Can you copy the data below, substituting "desktop assistant" for every occurrence of "computer-use agent" and leaving everything else the same?

━━━ Records for the exercise ━━━

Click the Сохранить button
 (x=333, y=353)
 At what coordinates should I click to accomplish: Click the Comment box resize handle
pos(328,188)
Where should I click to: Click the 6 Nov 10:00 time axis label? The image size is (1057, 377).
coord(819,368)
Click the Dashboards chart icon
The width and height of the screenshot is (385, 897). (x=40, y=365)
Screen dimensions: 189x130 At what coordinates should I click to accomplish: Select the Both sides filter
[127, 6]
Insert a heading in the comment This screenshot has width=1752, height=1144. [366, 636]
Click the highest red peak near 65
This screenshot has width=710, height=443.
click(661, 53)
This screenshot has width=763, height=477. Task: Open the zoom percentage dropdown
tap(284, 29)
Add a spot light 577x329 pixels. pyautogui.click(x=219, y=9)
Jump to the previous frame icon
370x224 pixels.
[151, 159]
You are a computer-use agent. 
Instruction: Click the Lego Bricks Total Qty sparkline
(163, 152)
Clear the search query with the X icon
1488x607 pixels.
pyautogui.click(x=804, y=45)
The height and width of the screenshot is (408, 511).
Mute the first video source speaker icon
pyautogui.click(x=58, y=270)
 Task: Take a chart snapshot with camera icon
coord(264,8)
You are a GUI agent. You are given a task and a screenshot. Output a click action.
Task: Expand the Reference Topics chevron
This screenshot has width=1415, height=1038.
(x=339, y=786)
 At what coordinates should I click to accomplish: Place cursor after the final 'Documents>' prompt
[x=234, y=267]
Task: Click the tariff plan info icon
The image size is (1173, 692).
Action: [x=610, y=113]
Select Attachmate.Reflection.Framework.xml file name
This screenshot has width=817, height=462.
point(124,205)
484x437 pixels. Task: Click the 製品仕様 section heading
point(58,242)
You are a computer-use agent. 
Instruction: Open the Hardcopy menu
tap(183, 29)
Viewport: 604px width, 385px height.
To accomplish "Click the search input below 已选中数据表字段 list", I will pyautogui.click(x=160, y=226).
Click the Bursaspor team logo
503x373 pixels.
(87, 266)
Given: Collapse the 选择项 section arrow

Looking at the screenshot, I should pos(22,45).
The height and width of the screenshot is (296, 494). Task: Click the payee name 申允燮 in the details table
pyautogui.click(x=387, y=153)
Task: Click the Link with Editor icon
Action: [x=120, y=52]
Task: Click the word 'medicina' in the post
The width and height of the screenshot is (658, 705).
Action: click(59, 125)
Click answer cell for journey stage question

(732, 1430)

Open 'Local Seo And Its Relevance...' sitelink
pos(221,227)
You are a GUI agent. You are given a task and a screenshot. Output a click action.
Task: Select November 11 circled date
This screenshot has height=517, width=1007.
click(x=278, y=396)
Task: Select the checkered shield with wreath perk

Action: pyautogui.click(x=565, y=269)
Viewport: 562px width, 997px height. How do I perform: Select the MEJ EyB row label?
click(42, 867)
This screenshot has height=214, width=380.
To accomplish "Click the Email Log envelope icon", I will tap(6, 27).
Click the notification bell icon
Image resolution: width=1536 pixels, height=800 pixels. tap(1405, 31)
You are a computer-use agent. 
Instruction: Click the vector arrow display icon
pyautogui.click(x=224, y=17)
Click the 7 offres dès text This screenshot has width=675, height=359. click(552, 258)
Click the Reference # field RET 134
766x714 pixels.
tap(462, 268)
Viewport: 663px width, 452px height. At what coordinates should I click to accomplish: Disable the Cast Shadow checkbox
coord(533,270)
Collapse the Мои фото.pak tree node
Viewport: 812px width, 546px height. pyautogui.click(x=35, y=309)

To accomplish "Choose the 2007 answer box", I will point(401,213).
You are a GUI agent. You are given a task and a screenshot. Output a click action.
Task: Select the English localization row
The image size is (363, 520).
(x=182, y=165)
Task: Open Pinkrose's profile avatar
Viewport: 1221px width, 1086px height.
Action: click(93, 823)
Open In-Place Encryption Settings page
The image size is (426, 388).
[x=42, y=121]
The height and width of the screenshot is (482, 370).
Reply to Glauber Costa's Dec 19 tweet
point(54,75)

━━━

Result:
Click the Сохранить button
 (x=333, y=353)
 At what coordinates should I click to accomplish: Click the Comment box resize handle
pos(328,188)
Where should I click to: Click the 6 Nov 10:00 time axis label? The image size is (1057, 377).
coord(819,368)
Click the Dashboards chart icon
The width and height of the screenshot is (385, 897). (x=40, y=365)
Screen dimensions: 189x130 At what coordinates should I click to accomplish: Select the Both sides filter
[127, 6]
Insert a heading in the comment This screenshot has width=1752, height=1144. [366, 636]
Click the highest red peak near 65
This screenshot has width=710, height=443.
click(661, 53)
This screenshot has width=763, height=477. Task: Open the zoom percentage dropdown
tap(284, 29)
Add a spot light 577x329 pixels. pyautogui.click(x=219, y=9)
Jump to the previous frame icon
370x224 pixels.
[151, 159]
You are a desktop assistant. 
Instruction: Click the Lego Bricks Total Qty sparkline
(163, 152)
Clear the search query with the X icon
1488x607 pixels.
pyautogui.click(x=804, y=45)
The height and width of the screenshot is (408, 511).
Mute the first video source speaker icon
pyautogui.click(x=58, y=270)
 Task: Take a chart snapshot with camera icon
coord(264,8)
You are a GUI agent. You are given a task and a screenshot. Output a click action.
Task: Expand the Reference Topics chevron
This screenshot has width=1415, height=1038.
(x=339, y=786)
 At what coordinates should I click to accomplish: Place cursor after the final 'Documents>' prompt
[x=234, y=267]
Task: Click the tariff plan info icon
The image size is (1173, 692).
Action: [x=610, y=113]
Select Attachmate.Reflection.Framework.xml file name
This screenshot has width=817, height=462.
point(124,205)
484x437 pixels. Task: Click the 製品仕様 section heading
point(58,242)
You are a desktop assistant. 
Instruction: Open the Hardcopy menu
tap(183, 29)
Viewport: 604px width, 385px height.
To accomplish "Click the search input below 已选中数据表字段 list", I will pyautogui.click(x=160, y=226).
Click the Bursaspor team logo
503x373 pixels.
(87, 266)
Given: Collapse the 选择项 section arrow

Looking at the screenshot, I should pos(22,45).
The height and width of the screenshot is (296, 494). Task: Click the payee name 申允燮 in the details table
pyautogui.click(x=387, y=153)
Task: Click the Link with Editor icon
Action: [x=120, y=52]
Task: Click the word 'medicina' in the post
The width and height of the screenshot is (658, 705).
Action: click(59, 125)
Click answer cell for journey stage question

(732, 1430)

Open 'Local Seo And Its Relevance...' sitelink
pos(221,227)
You are a GUI agent. You are given a task and a screenshot. Output a click action.
Task: Select November 11 circled date
This screenshot has height=517, width=1007.
click(x=278, y=396)
Task: Select the checkered shield with wreath perk

Action: pyautogui.click(x=565, y=269)
Viewport: 562px width, 997px height. How do I perform: Select the MEJ EyB row label?
click(42, 867)
This screenshot has height=214, width=380.
To accomplish "Click the Email Log envelope icon", I will tap(6, 27).
Click the notification bell icon
Image resolution: width=1536 pixels, height=800 pixels. tap(1405, 31)
You are a desktop assistant. 
Instruction: Click the vector arrow display icon
pyautogui.click(x=224, y=17)
Click the 7 offres dès text This screenshot has width=675, height=359. click(552, 258)
Click the Reference # field RET 134
766x714 pixels.
tap(462, 268)
Viewport: 663px width, 452px height. At what coordinates should I click to accomplish: Disable the Cast Shadow checkbox
coord(533,270)
Collapse the Мои фото.pak tree node
Viewport: 812px width, 546px height. pyautogui.click(x=35, y=309)

To accomplish "Choose the 2007 answer box", I will point(401,213).
You are a GUI agent. You are given a task and a screenshot. Output a click action.
Task: Select the English localization row
The image size is (363, 520).
(x=182, y=165)
Task: Open Pinkrose's profile avatar
Viewport: 1221px width, 1086px height.
Action: click(93, 823)
Open In-Place Encryption Settings page
The image size is (426, 388).
[x=42, y=121]
The height and width of the screenshot is (482, 370).
Reply to Glauber Costa's Dec 19 tweet
point(54,75)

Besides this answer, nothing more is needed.